# Identify Watch Help



## widgetwilk (May 9, 2008)

I would very much like to know more about this watch, I was told it was given to soldiers in the first world war, but cannot find out anything about it,

if you need more details I will try and get them, my son has the watch at the moment.

thanks Ann


----------



## Silver Hawk (Dec 2, 2003)

It is what's known as a _Half Hunter_ pocket watch.

Can't tell the maker from this photograph, but if you search Google for "Half Hunter", you'll find out about them.

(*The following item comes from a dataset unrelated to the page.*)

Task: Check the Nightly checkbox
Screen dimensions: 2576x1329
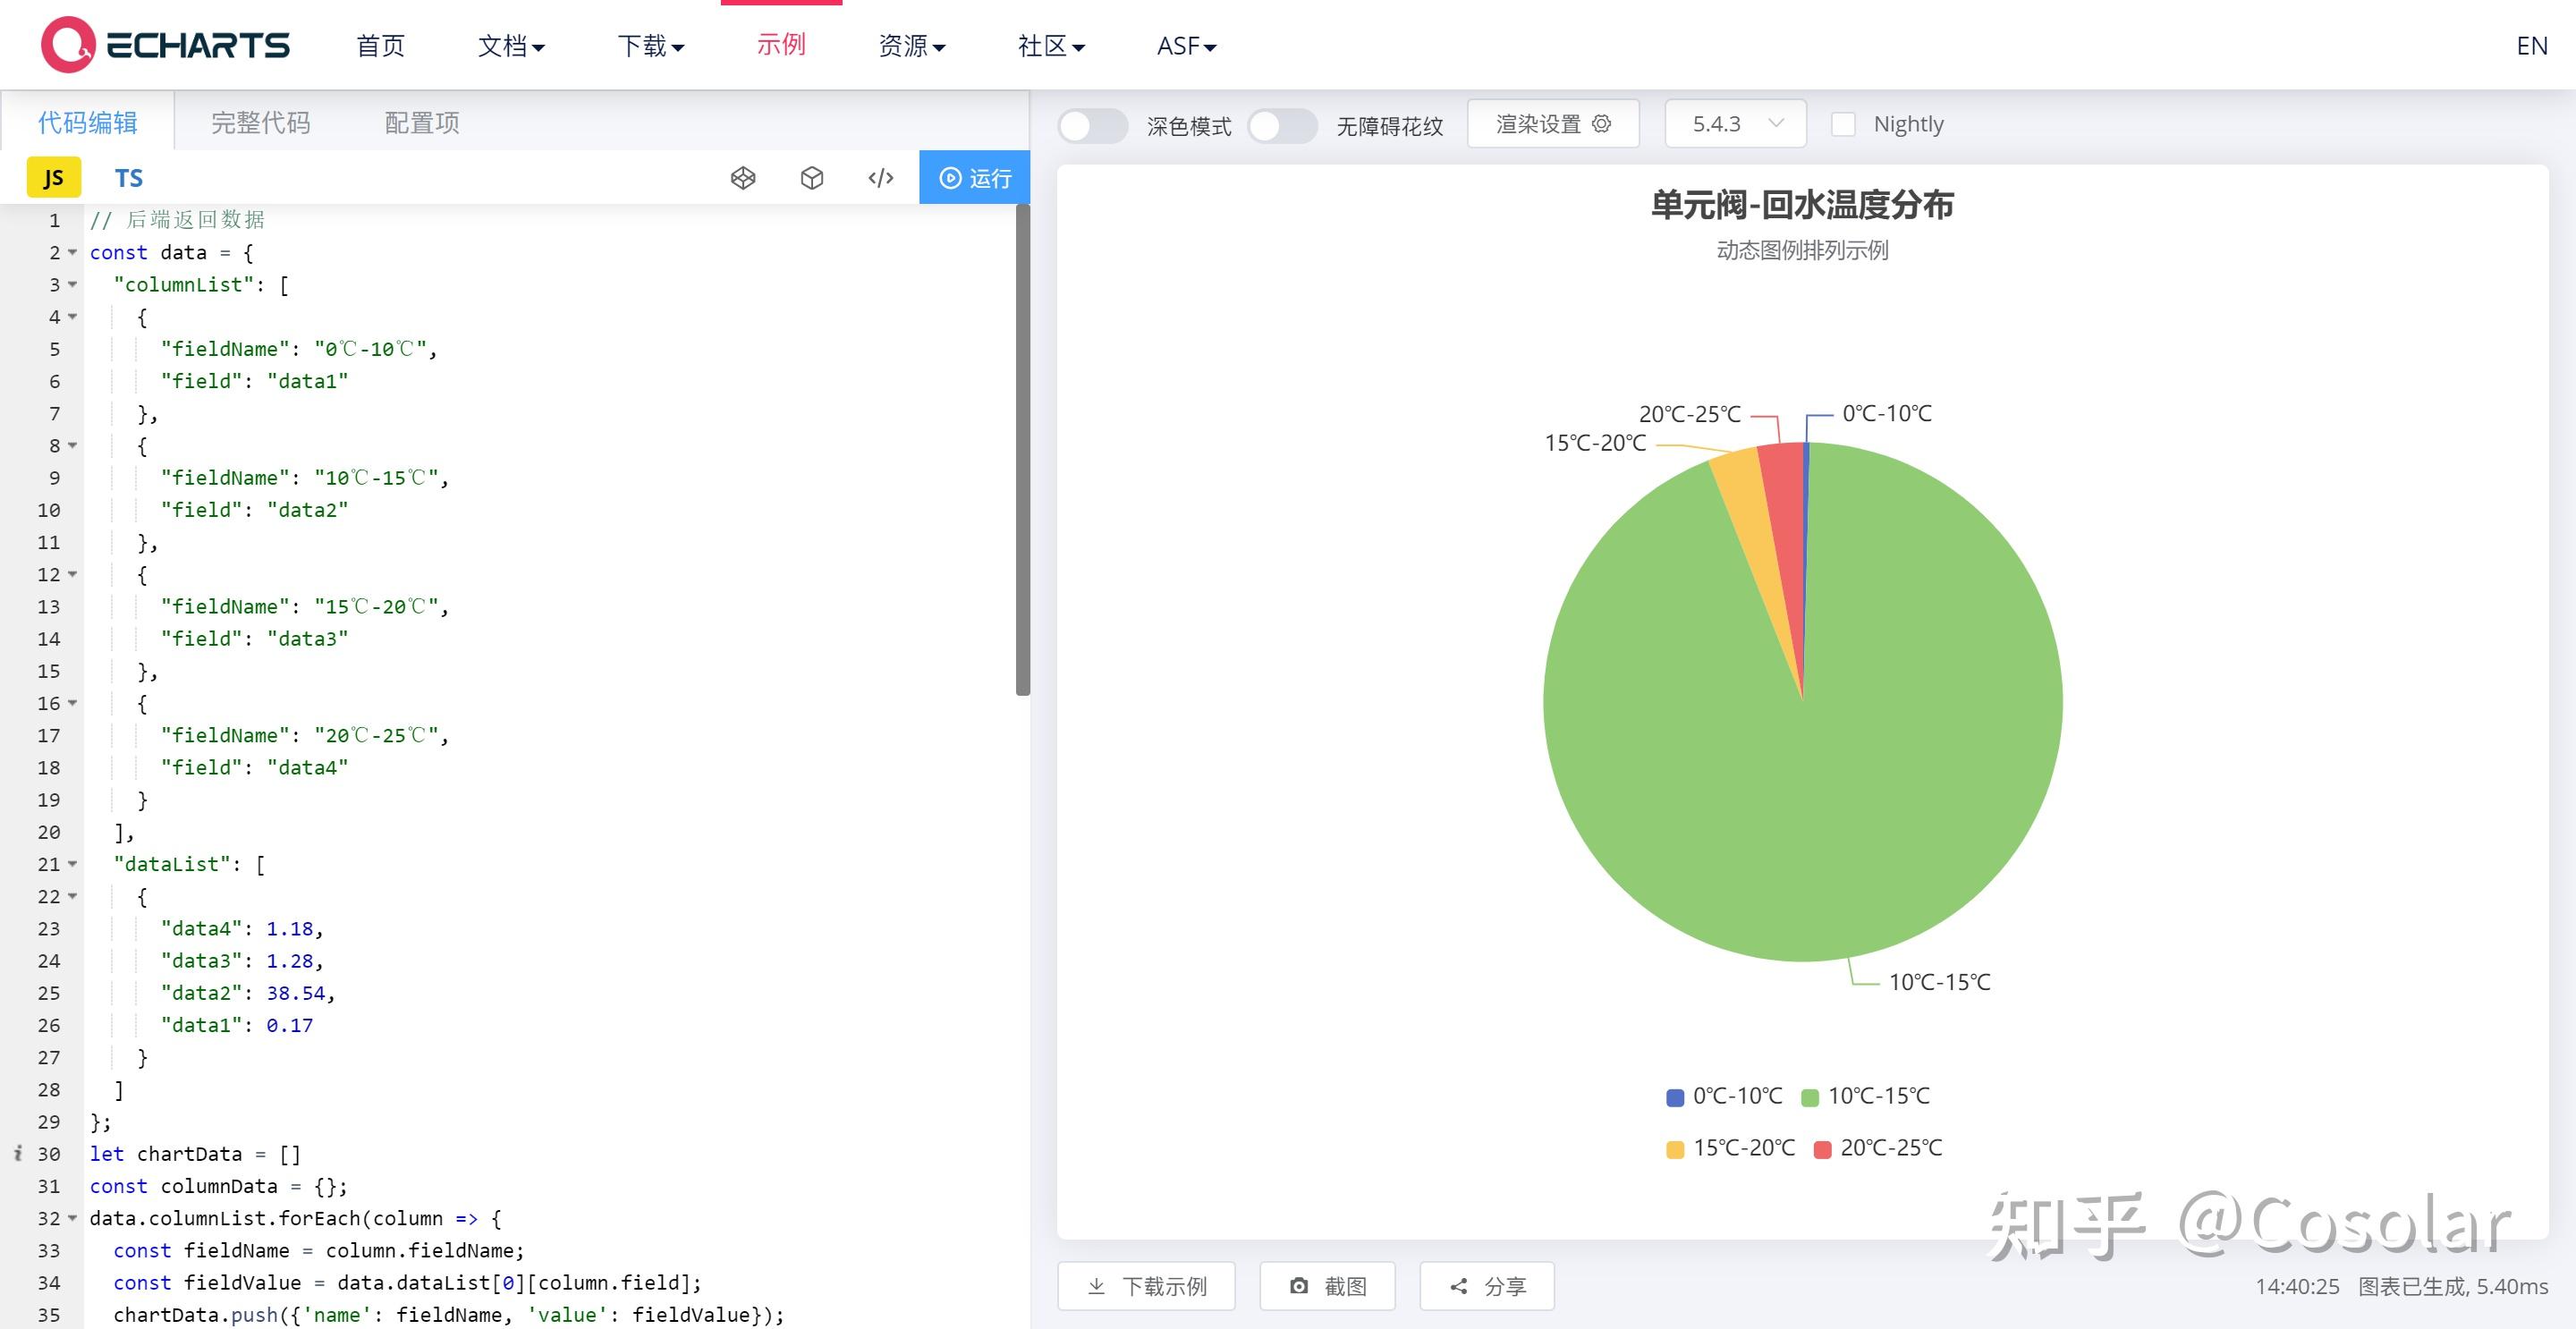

Or a little definition here.

They're not military time pieces particularly, but some soldiers may have taken them to war.


----------



## widgetwilk (May 9, 2008)

Silver Hawk said:


> It is what's known as a _Half Hunter_ pocket watch.
> 
> Can't tell the maker from this photograph, but if you search Google for "Half Hunter", you'll find out about them.
> 
> ...


Thanks Silver Hawk for quick reply, I did know it was a Half Hunter,

I just wanted to find out if what I was told was true, as it was told by a 'expert' on the Antiques Roadshow. but my searching reveals nothing, will try and get some marking from it,

thanks again.


----------



## widgetwilk (May 9, 2008)

widgetwilk said:


> Silver Hawk said:
> 
> 
> > It is what's known as a _Half Hunter_ pocket watch.
> ...


*Solved, it was given as a present to all who went into the Army, is it not valuable,*

it is Swiss made, Medana, gold plated, 1910-1915.

thank you for your interest.


----------